◆ **Records from a data source**

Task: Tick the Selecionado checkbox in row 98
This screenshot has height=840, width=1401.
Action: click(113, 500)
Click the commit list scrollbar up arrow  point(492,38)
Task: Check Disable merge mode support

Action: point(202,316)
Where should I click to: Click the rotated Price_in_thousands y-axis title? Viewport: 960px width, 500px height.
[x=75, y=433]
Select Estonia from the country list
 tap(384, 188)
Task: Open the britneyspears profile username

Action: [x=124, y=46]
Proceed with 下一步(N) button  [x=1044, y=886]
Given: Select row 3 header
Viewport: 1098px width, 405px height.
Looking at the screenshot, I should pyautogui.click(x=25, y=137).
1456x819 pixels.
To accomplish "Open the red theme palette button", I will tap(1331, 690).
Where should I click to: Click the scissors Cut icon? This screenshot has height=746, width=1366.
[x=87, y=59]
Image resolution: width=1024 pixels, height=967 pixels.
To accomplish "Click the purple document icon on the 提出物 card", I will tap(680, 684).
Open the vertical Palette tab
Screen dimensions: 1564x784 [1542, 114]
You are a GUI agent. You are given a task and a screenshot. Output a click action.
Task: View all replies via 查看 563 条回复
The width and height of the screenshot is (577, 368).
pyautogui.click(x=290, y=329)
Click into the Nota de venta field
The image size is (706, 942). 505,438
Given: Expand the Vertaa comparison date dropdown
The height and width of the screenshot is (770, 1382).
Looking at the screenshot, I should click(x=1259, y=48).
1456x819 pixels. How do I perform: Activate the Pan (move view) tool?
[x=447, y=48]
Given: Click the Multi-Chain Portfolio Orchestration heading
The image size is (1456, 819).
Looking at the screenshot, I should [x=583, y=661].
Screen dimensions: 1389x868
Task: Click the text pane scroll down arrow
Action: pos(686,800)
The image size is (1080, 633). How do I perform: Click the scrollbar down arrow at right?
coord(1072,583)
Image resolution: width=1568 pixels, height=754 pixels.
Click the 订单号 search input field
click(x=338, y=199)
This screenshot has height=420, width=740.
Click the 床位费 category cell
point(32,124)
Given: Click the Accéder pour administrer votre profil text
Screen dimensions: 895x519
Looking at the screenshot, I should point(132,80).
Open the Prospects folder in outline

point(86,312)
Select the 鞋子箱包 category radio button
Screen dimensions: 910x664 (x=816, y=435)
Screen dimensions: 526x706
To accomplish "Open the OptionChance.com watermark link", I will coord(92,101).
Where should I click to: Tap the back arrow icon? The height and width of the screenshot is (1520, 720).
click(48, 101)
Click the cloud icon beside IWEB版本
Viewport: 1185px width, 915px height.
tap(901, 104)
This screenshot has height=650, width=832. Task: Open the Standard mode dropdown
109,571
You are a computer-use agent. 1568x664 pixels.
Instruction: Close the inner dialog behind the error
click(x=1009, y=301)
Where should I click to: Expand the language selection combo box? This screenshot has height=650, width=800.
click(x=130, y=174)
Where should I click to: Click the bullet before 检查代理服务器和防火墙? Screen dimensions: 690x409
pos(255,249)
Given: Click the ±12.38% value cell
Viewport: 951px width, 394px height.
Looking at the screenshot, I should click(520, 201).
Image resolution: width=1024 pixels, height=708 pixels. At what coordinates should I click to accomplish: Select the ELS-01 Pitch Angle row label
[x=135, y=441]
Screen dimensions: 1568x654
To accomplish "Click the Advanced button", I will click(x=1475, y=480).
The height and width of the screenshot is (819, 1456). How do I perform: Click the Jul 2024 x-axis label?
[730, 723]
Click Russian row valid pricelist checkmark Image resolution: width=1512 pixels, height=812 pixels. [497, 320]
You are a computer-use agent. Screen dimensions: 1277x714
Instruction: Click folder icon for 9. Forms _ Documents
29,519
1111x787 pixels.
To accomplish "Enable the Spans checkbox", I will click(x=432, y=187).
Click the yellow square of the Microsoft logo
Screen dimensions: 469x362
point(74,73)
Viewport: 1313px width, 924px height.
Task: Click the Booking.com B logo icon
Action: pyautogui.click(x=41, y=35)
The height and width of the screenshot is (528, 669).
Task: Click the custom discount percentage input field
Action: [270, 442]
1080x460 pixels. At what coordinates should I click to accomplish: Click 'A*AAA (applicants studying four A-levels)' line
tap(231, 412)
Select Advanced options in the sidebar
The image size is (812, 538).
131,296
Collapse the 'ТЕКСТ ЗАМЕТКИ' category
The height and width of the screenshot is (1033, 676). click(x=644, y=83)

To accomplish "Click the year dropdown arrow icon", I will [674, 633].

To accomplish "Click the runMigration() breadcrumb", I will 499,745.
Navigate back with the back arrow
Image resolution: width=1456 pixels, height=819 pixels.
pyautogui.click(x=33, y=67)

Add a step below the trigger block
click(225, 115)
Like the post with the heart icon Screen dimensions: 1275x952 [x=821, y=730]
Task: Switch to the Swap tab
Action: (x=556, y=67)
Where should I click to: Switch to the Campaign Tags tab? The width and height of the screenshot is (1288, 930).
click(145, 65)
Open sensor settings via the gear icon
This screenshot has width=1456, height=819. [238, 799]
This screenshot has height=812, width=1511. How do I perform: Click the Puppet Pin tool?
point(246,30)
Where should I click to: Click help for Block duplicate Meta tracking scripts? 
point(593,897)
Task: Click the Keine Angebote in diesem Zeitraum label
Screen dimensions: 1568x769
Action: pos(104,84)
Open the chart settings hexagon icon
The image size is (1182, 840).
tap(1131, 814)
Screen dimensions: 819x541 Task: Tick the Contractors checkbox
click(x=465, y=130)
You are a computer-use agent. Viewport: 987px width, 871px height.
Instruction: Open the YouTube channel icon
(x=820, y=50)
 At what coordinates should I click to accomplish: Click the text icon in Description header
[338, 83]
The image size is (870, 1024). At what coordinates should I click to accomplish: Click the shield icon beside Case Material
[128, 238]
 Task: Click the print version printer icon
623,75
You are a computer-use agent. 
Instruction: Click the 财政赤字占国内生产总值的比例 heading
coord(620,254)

◆ **Required task**
Write out all of the lines above word for word.

◆ **Written solution**
Task: Tick the Selecionado checkbox in row 98
This screenshot has height=840, width=1401.
Action: click(113, 500)
Click the commit list scrollbar up arrow  point(492,38)
Task: Check Disable merge mode support

Action: point(202,316)
Where should I click to: Click the rotated Price_in_thousands y-axis title? Viewport: 960px width, 500px height.
[x=75, y=433]
Select Estonia from the country list
 tap(384, 188)
Task: Open the britneyspears profile username

Action: [x=124, y=46]
Proceed with 下一步(N) button  [x=1044, y=886]
Given: Select row 3 header
Viewport: 1098px width, 405px height.
Looking at the screenshot, I should pyautogui.click(x=25, y=137).
1456x819 pixels.
To accomplish "Open the red theme palette button", I will tap(1331, 690).
Where should I click to: Click the scissors Cut icon? This screenshot has height=746, width=1366.
[x=87, y=59]
Image resolution: width=1024 pixels, height=967 pixels.
To accomplish "Click the purple document icon on the 提出物 card", I will tap(680, 684).
Open the vertical Palette tab
Screen dimensions: 1564x784 [1542, 114]
You are a GUI agent. You are given a task and a screenshot. Output a click action.
Task: View all replies via 查看 563 条回复
The width and height of the screenshot is (577, 368).
pyautogui.click(x=290, y=329)
Click into the Nota de venta field
The image size is (706, 942). 505,438
Given: Expand the Vertaa comparison date dropdown
The height and width of the screenshot is (770, 1382).
Looking at the screenshot, I should click(x=1259, y=48).
1456x819 pixels. How do I perform: Activate the Pan (move view) tool?
[x=447, y=48]
Given: Click the Multi-Chain Portfolio Orchestration heading
The image size is (1456, 819).
Looking at the screenshot, I should [x=583, y=661].
Screen dimensions: 1389x868
Task: Click the text pane scroll down arrow
Action: pos(686,800)
The image size is (1080, 633). How do I perform: Click the scrollbar down arrow at right?
coord(1072,583)
Image resolution: width=1568 pixels, height=754 pixels.
Click the 订单号 search input field
click(x=338, y=199)
This screenshot has height=420, width=740.
Click the 床位费 category cell
point(32,124)
Given: Click the Accéder pour administrer votre profil text
Screen dimensions: 895x519
Looking at the screenshot, I should point(132,80).
Open the Prospects folder in outline

point(86,312)
Select the 鞋子箱包 category radio button
Screen dimensions: 910x664 (x=816, y=435)
Screen dimensions: 526x706
To accomplish "Open the OptionChance.com watermark link", I will coord(92,101).
Where should I click to: Tap the back arrow icon? The height and width of the screenshot is (1520, 720).
click(48, 101)
Click the cloud icon beside IWEB版本
Viewport: 1185px width, 915px height.
tap(901, 104)
This screenshot has height=650, width=832. Task: Open the Standard mode dropdown
109,571
You are a computer-use agent. 1568x664 pixels.
Instruction: Close the inner dialog behind the error
click(x=1009, y=301)
Where should I click to: Expand the language selection combo box? This screenshot has height=650, width=800.
click(x=130, y=174)
Where should I click to: Click the bullet before 检查代理服务器和防火墙? Screen dimensions: 690x409
pos(255,249)
Given: Click the ±12.38% value cell
Viewport: 951px width, 394px height.
Looking at the screenshot, I should click(520, 201).
Image resolution: width=1024 pixels, height=708 pixels. At what coordinates should I click to accomplish: Select the ELS-01 Pitch Angle row label
[x=135, y=441]
Screen dimensions: 1568x654
To accomplish "Click the Advanced button", I will click(x=1475, y=480).
The height and width of the screenshot is (819, 1456). How do I perform: Click the Jul 2024 x-axis label?
[730, 723]
Click Russian row valid pricelist checkmark Image resolution: width=1512 pixels, height=812 pixels. [497, 320]
You are a computer-use agent. Screen dimensions: 1277x714
Instruction: Click folder icon for 9. Forms _ Documents
29,519
1111x787 pixels.
To accomplish "Enable the Spans checkbox", I will click(x=432, y=187).
Click the yellow square of the Microsoft logo
Screen dimensions: 469x362
point(74,73)
Viewport: 1313px width, 924px height.
Task: Click the Booking.com B logo icon
Action: pyautogui.click(x=41, y=35)
The height and width of the screenshot is (528, 669).
Task: Click the custom discount percentage input field
Action: [270, 442]
1080x460 pixels. At what coordinates should I click to accomplish: Click 'A*AAA (applicants studying four A-levels)' line
tap(231, 412)
Select Advanced options in the sidebar
The image size is (812, 538).
131,296
Collapse the 'ТЕКСТ ЗАМЕТКИ' category
The height and width of the screenshot is (1033, 676). click(x=644, y=83)

To accomplish "Click the year dropdown arrow icon", I will [674, 633].

To accomplish "Click the runMigration() breadcrumb", I will 499,745.
Navigate back with the back arrow
Image resolution: width=1456 pixels, height=819 pixels.
pyautogui.click(x=33, y=67)

Add a step below the trigger block
click(225, 115)
Like the post with the heart icon Screen dimensions: 1275x952 [x=821, y=730]
Task: Switch to the Swap tab
Action: (x=556, y=67)
Where should I click to: Switch to the Campaign Tags tab? The width and height of the screenshot is (1288, 930).
click(145, 65)
Open sensor settings via the gear icon
This screenshot has width=1456, height=819. [238, 799]
This screenshot has height=812, width=1511. How do I perform: Click the Puppet Pin tool?
point(246,30)
Where should I click to: Click help for Block duplicate Meta tracking scripts? 
point(593,897)
Task: Click the Keine Angebote in diesem Zeitraum label
Screen dimensions: 1568x769
Action: pos(104,84)
Open the chart settings hexagon icon
The image size is (1182, 840).
tap(1131, 814)
Screen dimensions: 819x541 Task: Tick the Contractors checkbox
click(x=465, y=130)
You are a computer-use agent. Viewport: 987px width, 871px height.
Instruction: Open the YouTube channel icon
(x=820, y=50)
 At what coordinates should I click to accomplish: Click the text icon in Description header
[338, 83]
The image size is (870, 1024). At what coordinates should I click to accomplish: Click the shield icon beside Case Material
[128, 238]
 Task: Click the print version printer icon
623,75
You are a computer-use agent. 
Instruction: Click the 财政赤字占国内生产总值的比例 heading
coord(620,254)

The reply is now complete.